Problem to work on: Your reply should consist solely of the lines from the start of the material below through the line containing "You are a computer-use agent. The", reproduced exactly.

____ Data under study

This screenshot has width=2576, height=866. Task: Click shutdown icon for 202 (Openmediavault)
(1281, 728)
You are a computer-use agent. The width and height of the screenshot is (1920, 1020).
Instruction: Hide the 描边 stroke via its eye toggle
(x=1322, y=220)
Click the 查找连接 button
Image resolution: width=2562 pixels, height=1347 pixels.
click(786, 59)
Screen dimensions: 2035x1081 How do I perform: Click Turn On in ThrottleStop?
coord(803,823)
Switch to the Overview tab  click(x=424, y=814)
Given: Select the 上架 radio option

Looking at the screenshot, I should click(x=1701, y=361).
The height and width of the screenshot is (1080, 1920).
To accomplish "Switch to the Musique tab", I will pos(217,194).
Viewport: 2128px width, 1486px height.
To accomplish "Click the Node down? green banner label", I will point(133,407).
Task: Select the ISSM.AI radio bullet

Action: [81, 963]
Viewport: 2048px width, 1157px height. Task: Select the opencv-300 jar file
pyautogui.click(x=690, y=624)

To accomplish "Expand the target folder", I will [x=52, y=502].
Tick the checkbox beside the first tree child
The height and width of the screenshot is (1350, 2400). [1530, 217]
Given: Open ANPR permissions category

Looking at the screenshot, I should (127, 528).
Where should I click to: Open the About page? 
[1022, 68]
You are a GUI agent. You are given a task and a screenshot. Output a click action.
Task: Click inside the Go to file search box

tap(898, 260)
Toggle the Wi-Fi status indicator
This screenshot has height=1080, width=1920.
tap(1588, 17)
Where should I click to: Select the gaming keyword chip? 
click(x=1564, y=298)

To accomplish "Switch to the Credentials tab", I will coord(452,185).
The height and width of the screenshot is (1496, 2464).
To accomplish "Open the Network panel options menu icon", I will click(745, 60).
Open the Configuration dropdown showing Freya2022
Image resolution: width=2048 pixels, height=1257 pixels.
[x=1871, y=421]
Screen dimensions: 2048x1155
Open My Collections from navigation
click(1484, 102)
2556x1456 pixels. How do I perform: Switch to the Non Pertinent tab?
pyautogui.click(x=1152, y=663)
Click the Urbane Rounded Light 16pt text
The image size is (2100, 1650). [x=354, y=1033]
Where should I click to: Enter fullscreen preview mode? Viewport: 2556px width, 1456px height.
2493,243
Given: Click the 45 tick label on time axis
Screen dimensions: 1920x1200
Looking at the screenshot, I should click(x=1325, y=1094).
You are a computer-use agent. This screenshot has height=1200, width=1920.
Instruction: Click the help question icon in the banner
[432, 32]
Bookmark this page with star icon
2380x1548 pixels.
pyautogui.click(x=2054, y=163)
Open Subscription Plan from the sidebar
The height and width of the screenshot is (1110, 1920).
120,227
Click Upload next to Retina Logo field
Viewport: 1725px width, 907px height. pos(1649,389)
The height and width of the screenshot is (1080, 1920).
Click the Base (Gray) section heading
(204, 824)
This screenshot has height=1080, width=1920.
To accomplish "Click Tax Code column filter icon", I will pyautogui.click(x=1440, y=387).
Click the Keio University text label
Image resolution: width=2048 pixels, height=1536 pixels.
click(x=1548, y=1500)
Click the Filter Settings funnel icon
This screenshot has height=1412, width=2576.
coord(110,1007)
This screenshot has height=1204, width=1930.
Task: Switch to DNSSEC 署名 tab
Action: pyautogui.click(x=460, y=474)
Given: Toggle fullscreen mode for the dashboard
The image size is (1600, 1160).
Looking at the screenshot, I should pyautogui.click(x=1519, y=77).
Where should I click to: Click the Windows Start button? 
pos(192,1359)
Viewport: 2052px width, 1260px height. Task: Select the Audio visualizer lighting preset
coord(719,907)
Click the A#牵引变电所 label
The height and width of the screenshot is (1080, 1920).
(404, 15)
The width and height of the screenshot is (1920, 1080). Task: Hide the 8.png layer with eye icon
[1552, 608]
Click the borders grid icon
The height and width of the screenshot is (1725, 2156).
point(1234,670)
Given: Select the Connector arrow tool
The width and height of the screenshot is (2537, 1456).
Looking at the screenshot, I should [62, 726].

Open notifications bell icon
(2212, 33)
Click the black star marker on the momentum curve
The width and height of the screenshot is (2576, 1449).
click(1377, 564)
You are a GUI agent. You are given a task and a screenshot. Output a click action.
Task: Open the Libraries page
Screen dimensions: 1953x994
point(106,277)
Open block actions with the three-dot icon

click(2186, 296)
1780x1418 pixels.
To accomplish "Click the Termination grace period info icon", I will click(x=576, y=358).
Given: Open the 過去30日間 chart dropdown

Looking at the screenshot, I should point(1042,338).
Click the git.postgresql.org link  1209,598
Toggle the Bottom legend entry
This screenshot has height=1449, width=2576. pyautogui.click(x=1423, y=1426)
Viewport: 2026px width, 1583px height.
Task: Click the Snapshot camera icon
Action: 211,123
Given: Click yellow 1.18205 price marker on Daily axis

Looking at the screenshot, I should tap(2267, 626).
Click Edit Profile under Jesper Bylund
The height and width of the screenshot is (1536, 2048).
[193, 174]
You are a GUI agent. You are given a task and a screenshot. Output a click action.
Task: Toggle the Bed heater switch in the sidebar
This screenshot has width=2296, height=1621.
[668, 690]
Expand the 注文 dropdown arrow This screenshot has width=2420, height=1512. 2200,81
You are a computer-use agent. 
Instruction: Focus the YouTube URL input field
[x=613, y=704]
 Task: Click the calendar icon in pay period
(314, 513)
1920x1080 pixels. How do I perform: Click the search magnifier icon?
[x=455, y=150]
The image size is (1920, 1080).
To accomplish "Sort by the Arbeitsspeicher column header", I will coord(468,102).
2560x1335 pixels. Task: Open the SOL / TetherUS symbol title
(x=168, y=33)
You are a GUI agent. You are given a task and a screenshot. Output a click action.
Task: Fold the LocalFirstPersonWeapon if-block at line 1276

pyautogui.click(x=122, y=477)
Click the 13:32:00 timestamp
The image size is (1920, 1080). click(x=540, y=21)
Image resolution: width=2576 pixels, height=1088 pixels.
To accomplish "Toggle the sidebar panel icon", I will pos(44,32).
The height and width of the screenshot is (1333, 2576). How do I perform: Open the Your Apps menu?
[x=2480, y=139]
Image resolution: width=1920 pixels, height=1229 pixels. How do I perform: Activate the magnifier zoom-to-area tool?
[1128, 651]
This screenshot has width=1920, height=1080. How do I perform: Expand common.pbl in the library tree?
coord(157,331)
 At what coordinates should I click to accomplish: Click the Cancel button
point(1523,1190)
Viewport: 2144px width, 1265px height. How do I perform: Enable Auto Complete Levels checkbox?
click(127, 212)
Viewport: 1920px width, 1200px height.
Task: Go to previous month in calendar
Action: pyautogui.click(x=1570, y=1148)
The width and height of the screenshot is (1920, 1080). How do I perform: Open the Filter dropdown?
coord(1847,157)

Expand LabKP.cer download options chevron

________

Output for this exercise:
This screenshot has width=2576, height=866. Task: Click shutdown icon for 202 (Openmediavault)
(1281, 728)
You are a computer-use agent. The width and height of the screenshot is (1920, 1020).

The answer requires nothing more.